Copy the items below word for word, starting at the line containing "How do I perform: Click" and ending at the line containing "Share the embedded", and omit the pictures from your copy.

RECORDS SHOWN
▶

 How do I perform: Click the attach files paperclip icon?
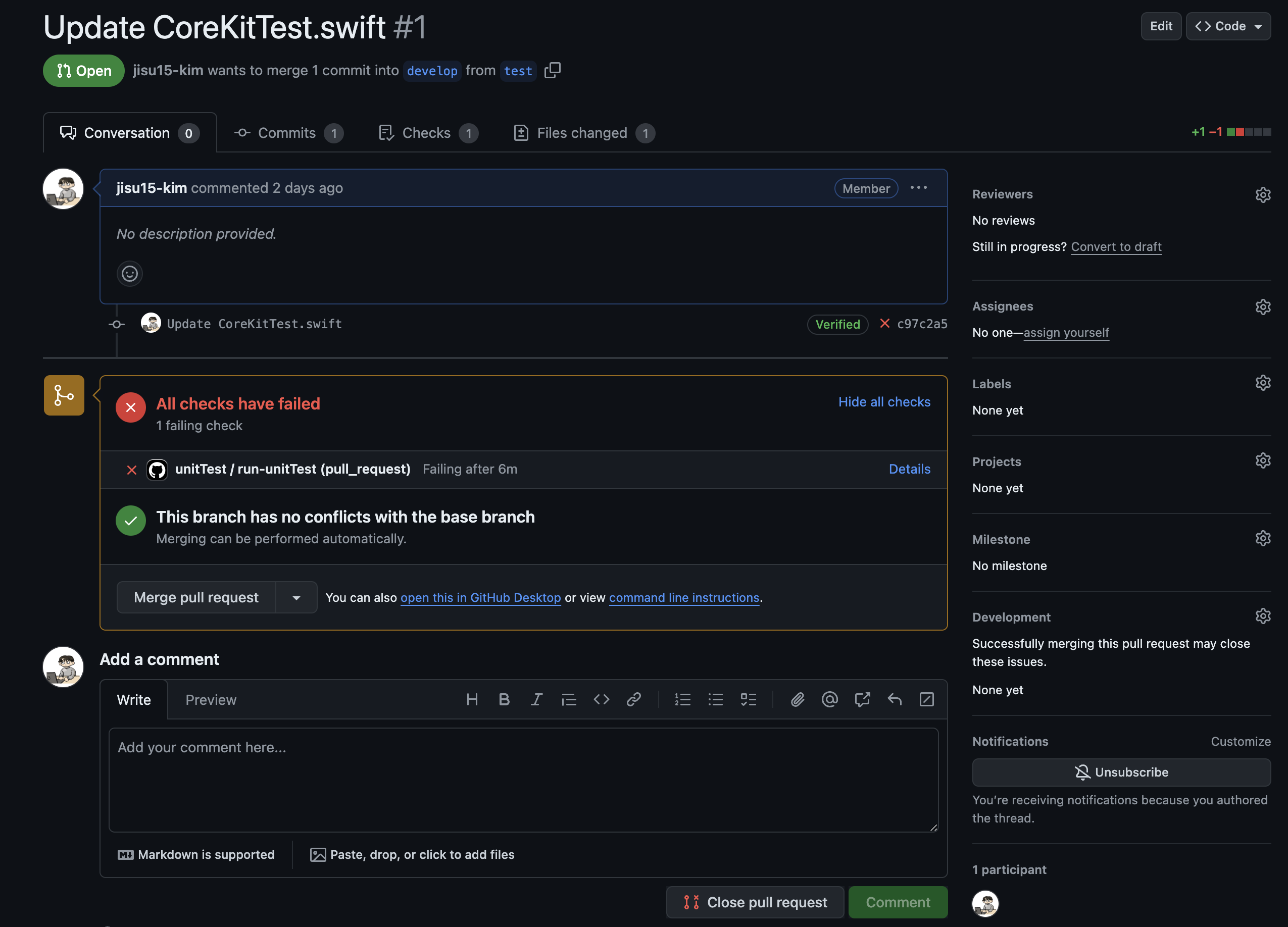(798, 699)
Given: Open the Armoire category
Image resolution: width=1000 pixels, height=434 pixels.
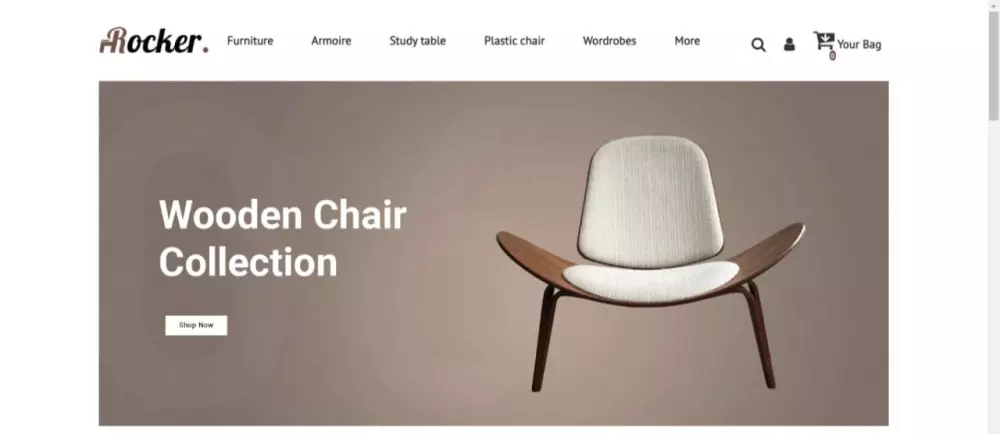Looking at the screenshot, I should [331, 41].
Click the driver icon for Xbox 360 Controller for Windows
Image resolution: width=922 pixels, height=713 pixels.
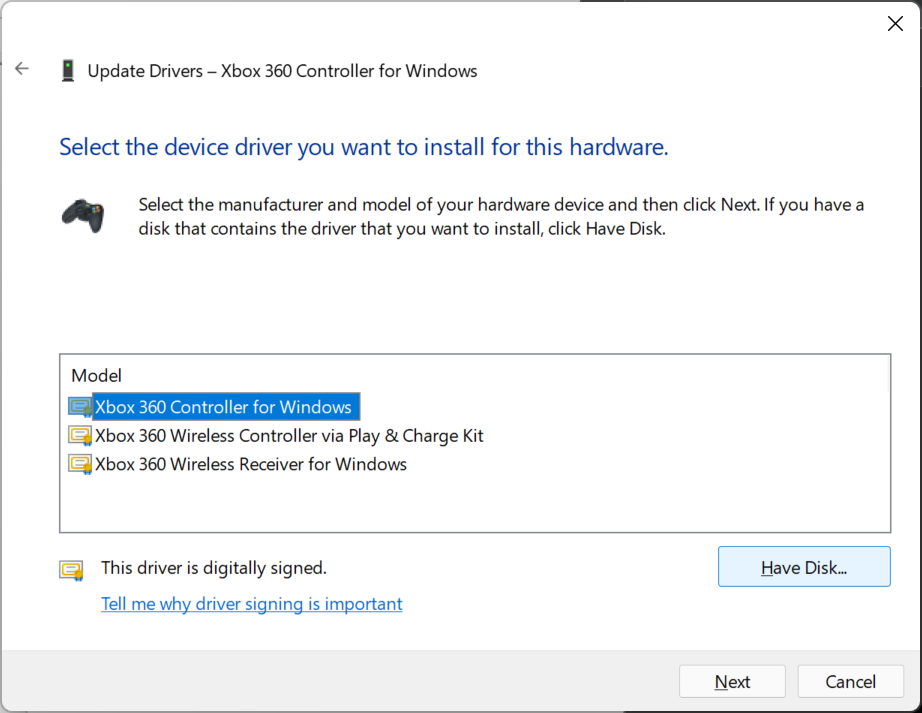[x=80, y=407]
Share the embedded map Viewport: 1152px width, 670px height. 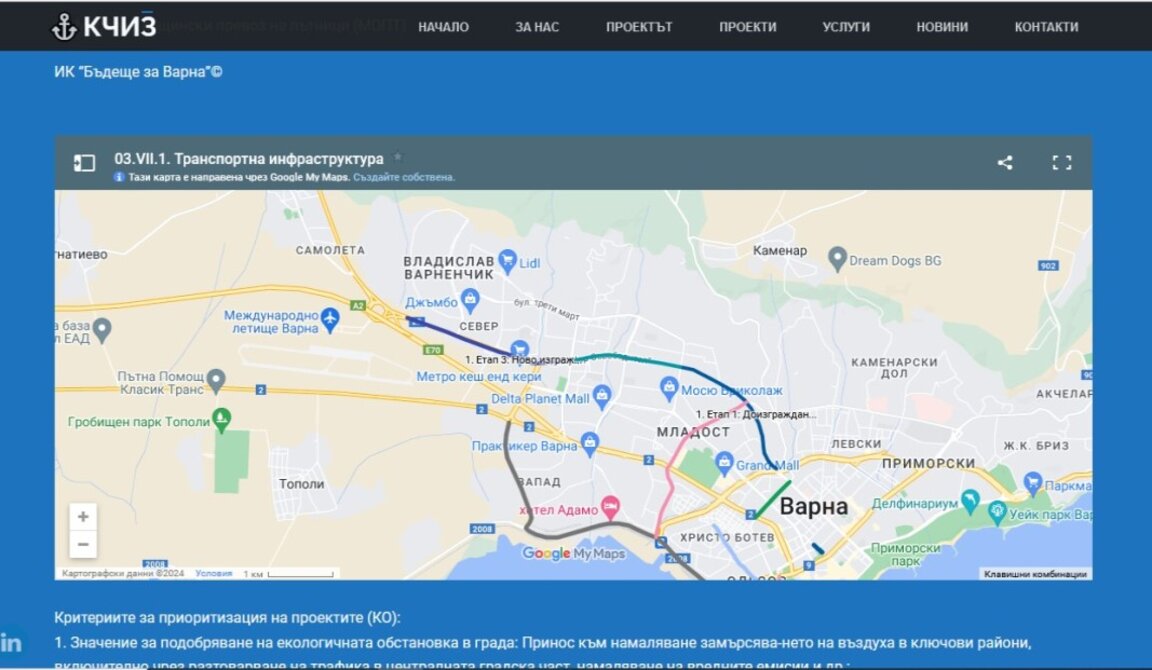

◀
▶

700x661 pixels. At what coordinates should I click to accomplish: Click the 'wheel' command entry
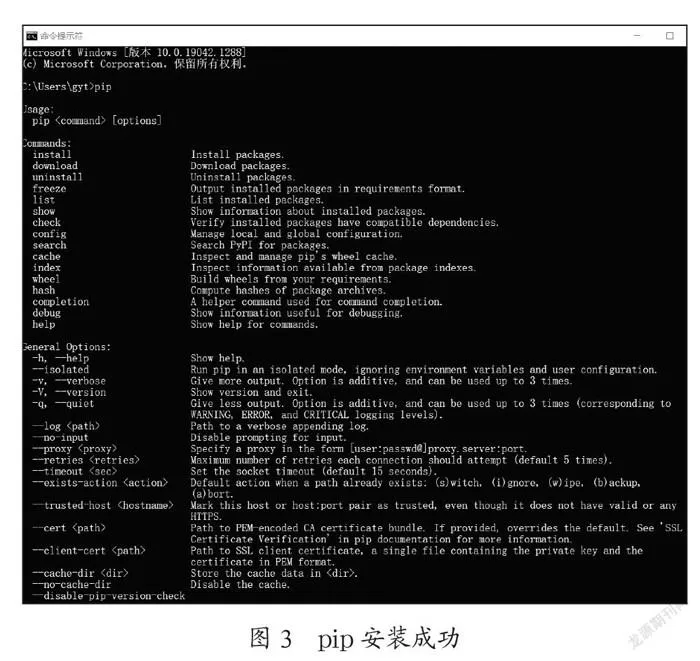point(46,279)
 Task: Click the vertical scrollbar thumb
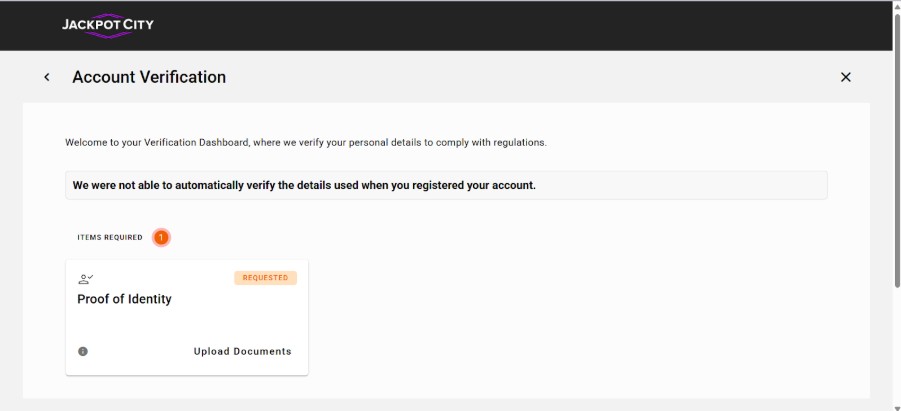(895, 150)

◀

THE RESPONSE
 How do I perform: Click the attach files paperclip icon?
(798, 699)
Given: Open the Armoire category
Image resolution: width=1000 pixels, height=434 pixels.
Looking at the screenshot, I should [331, 41].
Click the driver icon for Xbox 360 Controller for Windows
Image resolution: width=922 pixels, height=713 pixels.
[x=80, y=407]
Share the embedded map Viewport: 1152px width, 670px height. 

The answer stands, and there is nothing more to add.